Random forests split the features This splits the outcomes.

So each tree in RF only looks at a few features. In this, each model looks at all the features.

RF can handle multiclass problems of tens to hundreds (maybe thousands). This MACH algo can handle multiclass problems of millions/billions (extreme classification).

m3kw9 · on Dec 14, 2019

Looks like any advancement can be called a breakthrough, a onion paper breakthrough can be a breakthrough

deadens · on Dec 13, 2019

Umm... Here's an obvious idea, what if you don't store the entire model in memory and use message passing architecture to distribute the model kinda like how HPC people have been doing this entire time?
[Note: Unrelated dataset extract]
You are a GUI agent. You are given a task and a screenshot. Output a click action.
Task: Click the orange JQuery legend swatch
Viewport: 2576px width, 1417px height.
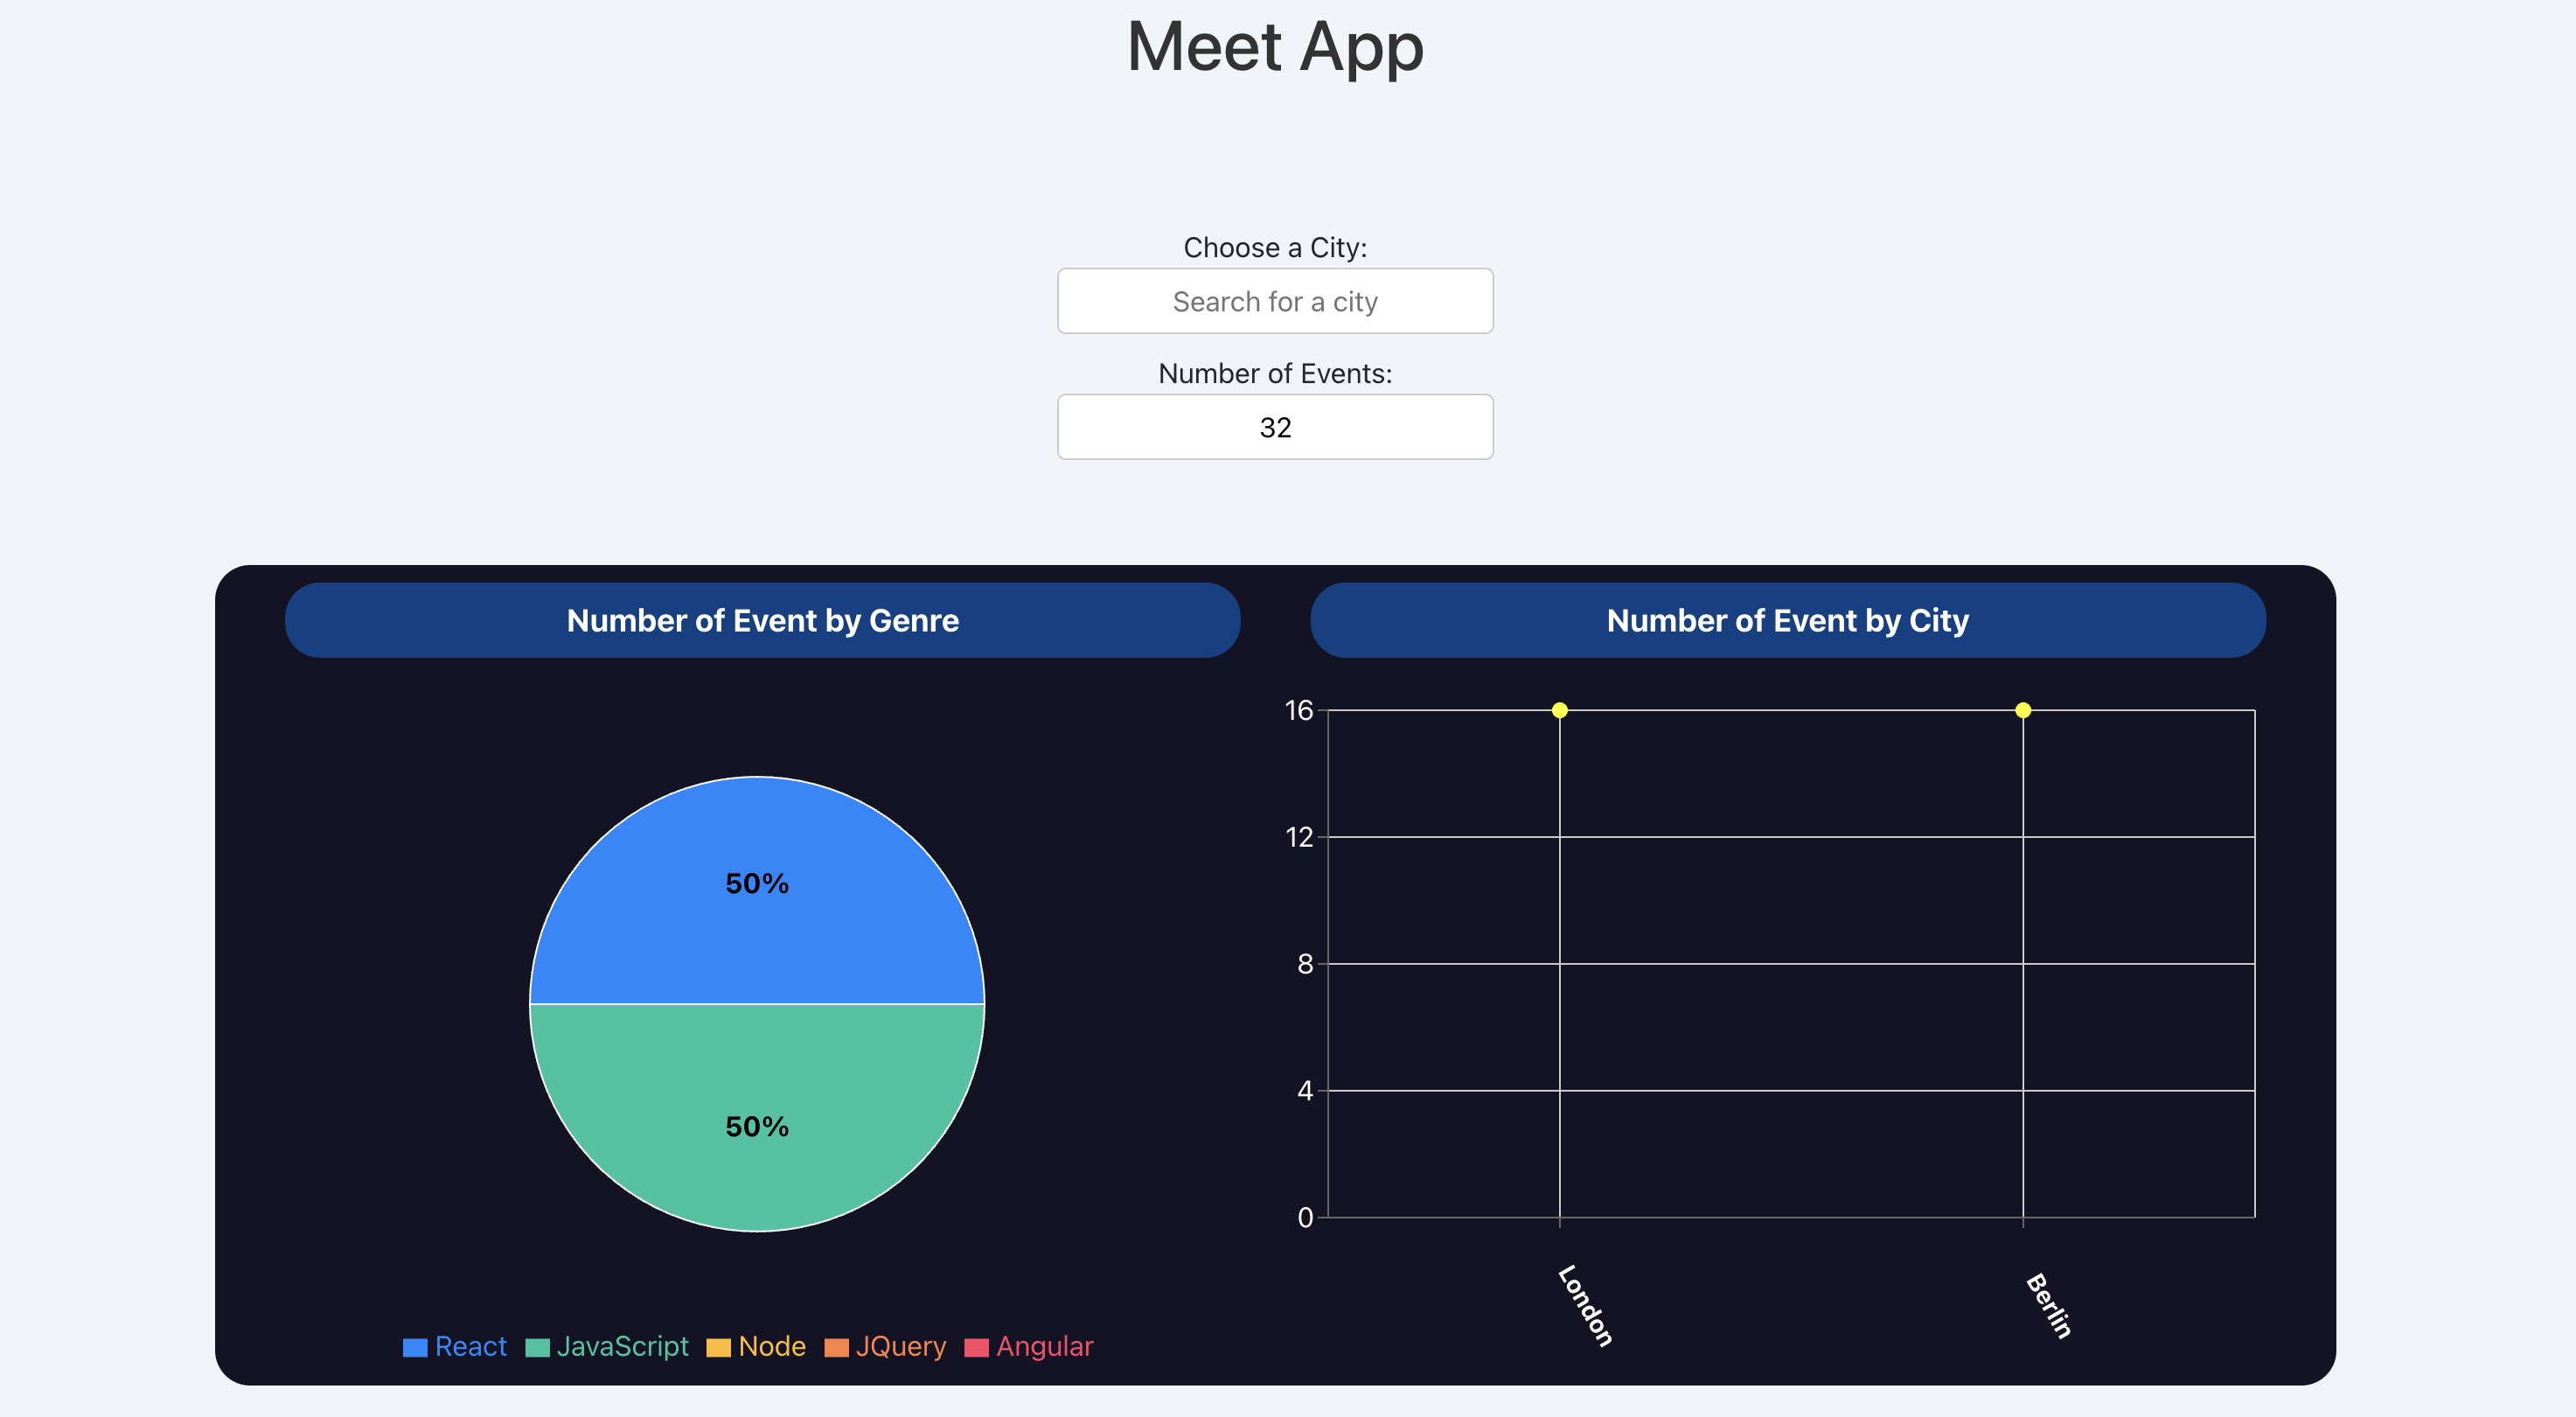(x=836, y=1348)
Non distributed models are a dead end anyway.

derision · on Dec 13, 2019

Latency between GPUs kills performance

sudosysgen · on Dec 13, 2019

It depends on just how huge the model is. Some models take multiple seconds to run/backpropagate and might take hundreds of gigabytes of memory, in which case it could be useful.

strbean · on Dec 14, 2019

Also seems like a problem that could be partially solved by tailoring the NN architecture. Does that make sense?

ganzuul · on Dec 14, 2019

Do you mean like Stochastic Gradient Descent does?